Among the museum’s treasures was the largest collection ever exhibited in one place of the specimens and artifacts brought back by Captain Cook on his three Pacific voyages.
“They were really wonderful pieces that have stood the test of time,” says Kaeppler.
Pieces from the collection are still used by scientists today. One of those scientists will be Teresa Wilkins, an IU doctoral student in the History of Art department who studies Oceanic art. She came from Florida especially to attend Dr. Kaeppler’s lecture.
“My whole life is devoted to looking at the provenance of Cook pieces,” Wilkins said. “I’m a huge fan of Adrienne’s.”
The Holophusicon was opposed by some members British scientific establishment, such as Sir Joseph Banks of the British Museum. Banks refused to take the contents of Holophusicon when the museum closed—even though its collection was in some ways superior to that of British Museum’s.
“When it was offered to British Museum,” Kaeppler says, “Sir Joseph Banks said, ‘There’s nothing here worth having.’”
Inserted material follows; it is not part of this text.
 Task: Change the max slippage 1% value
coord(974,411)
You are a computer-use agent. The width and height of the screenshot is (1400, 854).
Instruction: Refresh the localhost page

“He was a rival collector,” adds Kaeppler. “He did not want any other people giving to the collection, or getting credit for having a better collection than he did. It was just jealousy!”
The Search Begins
Ultimately, Lever couldn’t afford operate the Holophusicon and closed it in 1806. It had been in operation only thirty years. The collection was divided into 7,000 lots and sold at auction. Kaeppler’s task to find where the pieces had gone, a process she compares to finding to detective work.
“You find a dead body and then you say, ‘Where do I start?’”
She started her search by rounding up the auction catalogs. This was, she notes, before the advent of the Internet. Crisscrossing the globe, she eventually turned up twelve catalogs.
She knew that collection had been auctioned off to 140 purchasers. She had to find out who these purchasers were, what items they bought—even what the items were called back then.
To illustrate, she holds up a paper coffee container. “Was this cup called a cup, or was it called a paper stand?”
In her detective work Kaeppler had an ally in a young 18th-century artist named Sarah Stone. Stone had painted hundreds of watercolors of the museum objects, all done in meticulous detail.
“What important about [Stone’s] drawings is that she was so precise. Especially for ethnographic objects—all of which are unique, of course—she did the details so well, that if, for example, an object had seventeen points on it, she usually did the seventeen points. Whereas other objects of its type might have twenty-five or six . . . . From her ethnographic drawings she made it easy to identify specific things.”
Although Kaeppler’s book on the Holophusicon is finished, her quest to find still-missing pieces of the museum’s collection continues.
“Every museum I go to, I’m looking for those things that have been illustrated and not yet found.”
“It’s one of those things that, you’ll never be done. The end will never be there.”